→ About this task:
When writing out the entries below, keep only the lines from the line with "The image size is (609, 1024)." to the line with "Task: Remove the", both included, exactly as they are, and leave the pictures aside.

→ Data records:

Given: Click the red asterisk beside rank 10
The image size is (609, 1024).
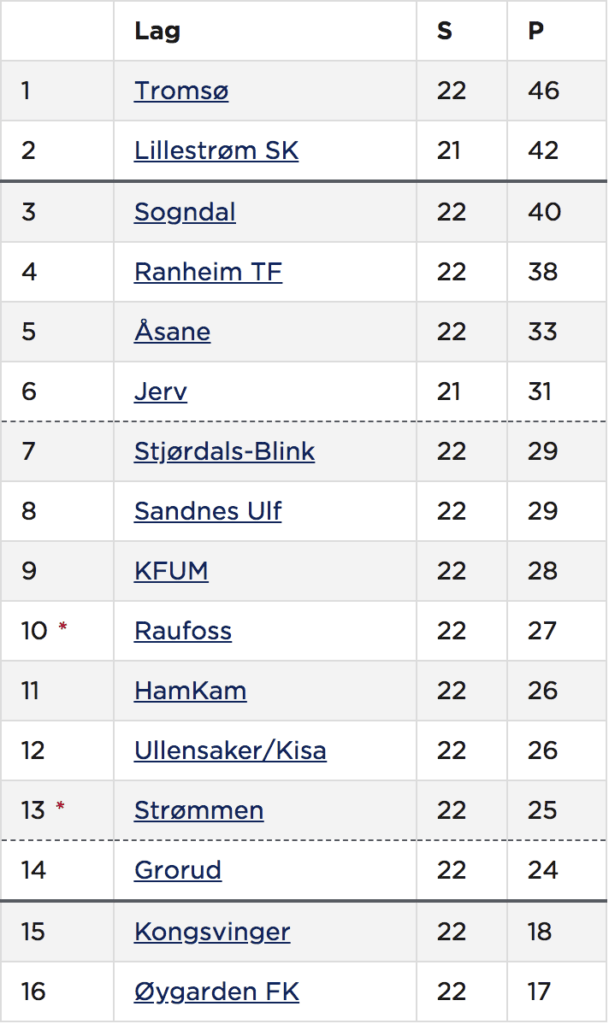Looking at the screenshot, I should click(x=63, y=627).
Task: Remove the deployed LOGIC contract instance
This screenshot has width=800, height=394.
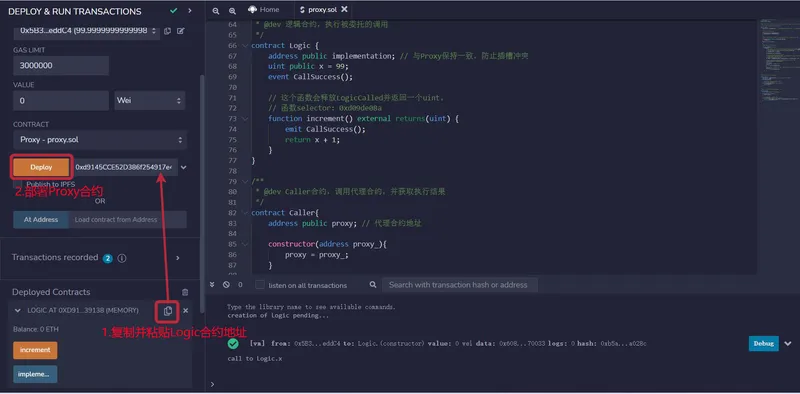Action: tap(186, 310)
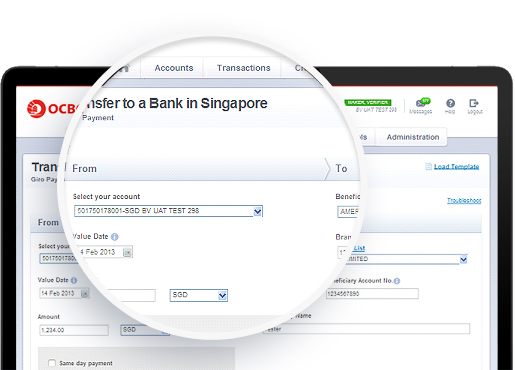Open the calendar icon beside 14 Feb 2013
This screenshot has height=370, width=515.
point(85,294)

→ Task output:
The image size is (609, 1024).
Looking at the screenshot, I should click(x=63, y=627).
Task: Remove the deployed LOGIC contract instance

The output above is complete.